Dans son ouvrage Capitalisme, Socialisme et Démocratie, l’économiste Joseph Schumpeter
a fameusement décrit le processus économique capitaliste comme celui d’une “destruction créatrice”, au cours duquel le nouveau émerge par la destruction, au moins partielle, de l’ancien. Ce processus est systémique, il ne s’agit pas seulement d’entreprises remplacées par d’autres; il se fait au niveau de tout un écosystème. Il affecte également la façon de voir le monde. C’est en ce sens qu’on parle de rupture, car il y a discontinuité avec le passé. L’innovation de rupture est une source de renouvellement du système en remettant en cause les rentes, qu’elles soient industrielles, sociales ou politiques ou ouvrant sans arrêt le jeu à de nouveaux acteurs. Elle a donc un caractère démocratique, en agissant sur trois facteurs: elle fait émerger de nouveaux leaders industriels, elle permet l’accès à la technologie au plus grand nombre, et elle offre une chance aux outsiders.Les trois facteurs démocratiques de l’innovation de rupture
Le premier facteur démocratique de l’innovation de rupture est qu’elle fait émerger de nouveaux leaders. Dans ses travaux sur le sujet, le chercheur américain Clayton Christensen observe que l’innovation continue favorise les acteurs en place: grâce à elle, ils améliorent leur performance et renforcent ainsi les barrières à l’entrée de nouveaux acteurs. Mais en cas de rupture, les leaders de l’industrie périclitent et sont remplacés par de nouveaux entrants qui prennent leur place. Ces nouveaux entrants sont généralement des outsiders, des nouveaux venus. Autrement dit, la rupture change l’ordre industriel établi. En moins de quinze ans, Thomas Edison supplante l’industrie de l’éclairage au gaz qui dominait pourtant le secteur depuis plus de cinquante ans. Blockbuster est remplacé par Netflix. Les fabricants de machine à écrire ne sont pas devenus fabricants d’ordinateurs.

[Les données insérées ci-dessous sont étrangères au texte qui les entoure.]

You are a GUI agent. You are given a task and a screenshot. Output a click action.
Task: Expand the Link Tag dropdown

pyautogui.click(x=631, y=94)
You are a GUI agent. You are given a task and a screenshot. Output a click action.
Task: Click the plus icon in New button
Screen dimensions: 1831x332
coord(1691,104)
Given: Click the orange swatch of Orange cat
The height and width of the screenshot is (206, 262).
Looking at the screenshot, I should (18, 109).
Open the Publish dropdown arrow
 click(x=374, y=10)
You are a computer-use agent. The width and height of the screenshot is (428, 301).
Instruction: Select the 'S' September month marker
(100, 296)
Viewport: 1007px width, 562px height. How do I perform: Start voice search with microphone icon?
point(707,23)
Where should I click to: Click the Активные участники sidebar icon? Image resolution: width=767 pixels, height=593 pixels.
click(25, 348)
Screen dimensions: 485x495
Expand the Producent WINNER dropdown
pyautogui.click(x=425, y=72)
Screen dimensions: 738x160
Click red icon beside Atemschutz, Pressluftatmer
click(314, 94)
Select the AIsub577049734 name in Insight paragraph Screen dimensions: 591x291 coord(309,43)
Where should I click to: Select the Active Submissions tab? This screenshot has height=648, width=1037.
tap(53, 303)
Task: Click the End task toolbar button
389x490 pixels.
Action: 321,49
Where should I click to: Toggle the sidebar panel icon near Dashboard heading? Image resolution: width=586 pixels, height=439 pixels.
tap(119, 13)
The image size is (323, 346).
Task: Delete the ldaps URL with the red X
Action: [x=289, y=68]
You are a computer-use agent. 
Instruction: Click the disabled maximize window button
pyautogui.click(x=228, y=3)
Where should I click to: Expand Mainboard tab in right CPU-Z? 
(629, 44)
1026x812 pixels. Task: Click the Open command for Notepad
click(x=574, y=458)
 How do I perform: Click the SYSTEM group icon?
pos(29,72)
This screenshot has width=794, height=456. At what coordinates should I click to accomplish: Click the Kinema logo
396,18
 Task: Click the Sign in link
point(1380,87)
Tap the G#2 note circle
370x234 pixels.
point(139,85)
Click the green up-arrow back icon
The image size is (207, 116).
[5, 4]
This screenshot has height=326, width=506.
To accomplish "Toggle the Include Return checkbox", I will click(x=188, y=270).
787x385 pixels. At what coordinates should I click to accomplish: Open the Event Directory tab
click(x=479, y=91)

Le second facteur démocratique de l’innovation de rupture est qu’elle permet de rendre accessible au plus grand nombre une technologie jusque-là réservée à quelques privilégiés. Schumpeter écrivait à ce sujet: “La Reine Elizabeth possédait des bas en soie. La réalisation capitaliste ne consiste pas en général à fournir plus de bas de soie pour les reines, mais à mettre ceux-ci à la portée des ouvrières en contrepartie d’une diminution constante des quantités d’effort (…)” Mettre à la portée signifie plus simple et moins cher. Avant Henry Ford, l’automobile est un produit de luxe complexe. Avec la Ford T en 1908, Ford lance une voiture simple à conduire au tiers du prix normal. La technologie est démocratisée. La rupture, c’est ce qui fait que chacun peut aujourd’hui créer une vidéo avec un téléphone, alors qu’il aurait fallu louer un studio avec une équipe pour faire la même chose il y a trente ans. Chris Anderson, auteur de Makers, un ouvrage sur la révolution de l’impression 3D, notait ainsi: “Le changement révolutionnaire se produit lorsque les industries se démocratisent, lorsqu’elles sont arrachées au seul domaine des entreprises, des gouvernements et des institutions pour être confiées aux gens ordinaires.” Cette démocratisation diminue la nécessité d’experts pour une tâche donnée: plus besoin de technicien vidéo pour faire un film, plus besoin de médecin pour faire un test de grossesse. Plus besoin d’être chaperonné.